**SET EXERCISE**: Reproduce word for word the part of the listing below that runs from the line with "Task: Click the -20% discount badge" up to and including the line with "will [31, 157].".

**EXTRACTED RECORDS**:
***

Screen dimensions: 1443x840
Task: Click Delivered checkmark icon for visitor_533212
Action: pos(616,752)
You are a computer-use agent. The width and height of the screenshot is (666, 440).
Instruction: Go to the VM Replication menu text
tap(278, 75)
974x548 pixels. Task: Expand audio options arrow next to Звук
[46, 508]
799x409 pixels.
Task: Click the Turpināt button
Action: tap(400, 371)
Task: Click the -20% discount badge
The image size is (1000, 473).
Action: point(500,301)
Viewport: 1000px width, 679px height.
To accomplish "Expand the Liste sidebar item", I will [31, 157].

***

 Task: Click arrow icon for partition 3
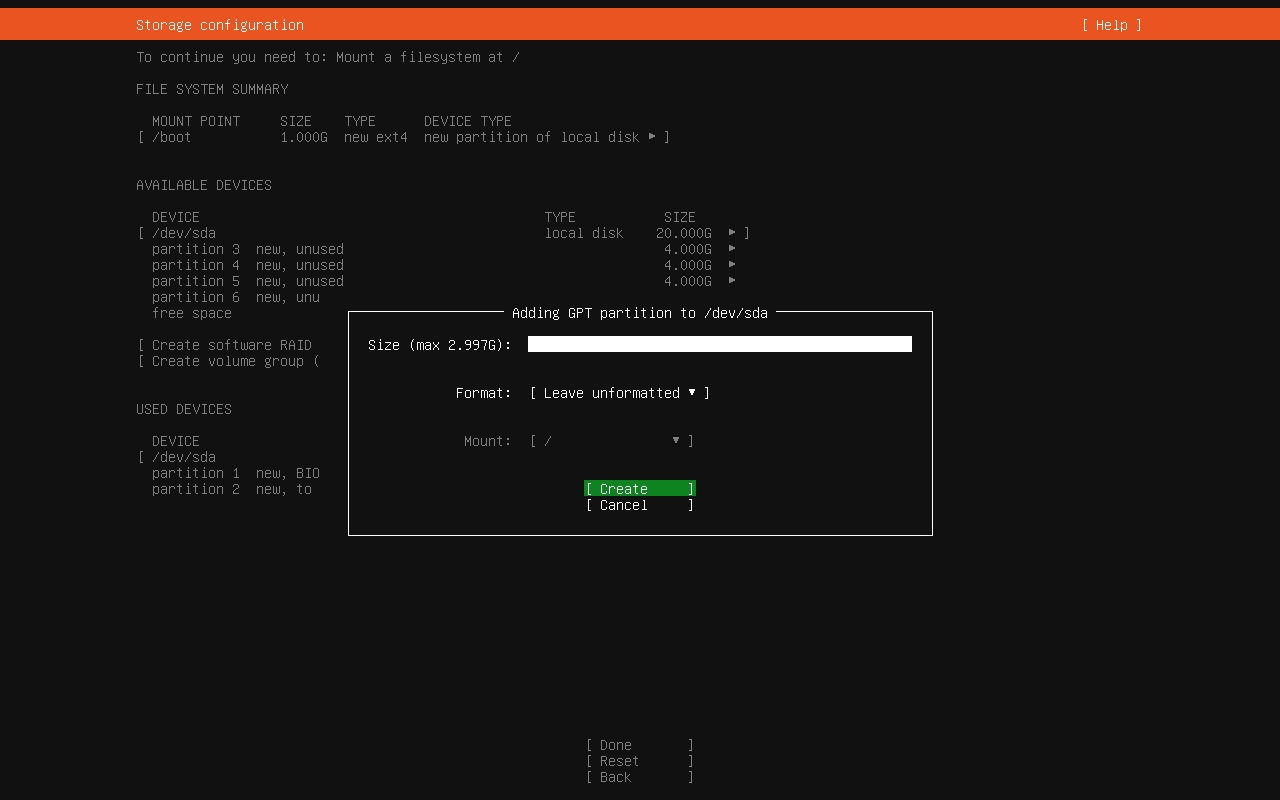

***

**SOLUTION TO THE EXERCISE**:
Task: Click the -20% discount badge
The image size is (1000, 473).
Action: point(500,301)
Viewport: 1000px width, 679px height.
To accomplish "Expand the Liste sidebar item", I will [31, 157].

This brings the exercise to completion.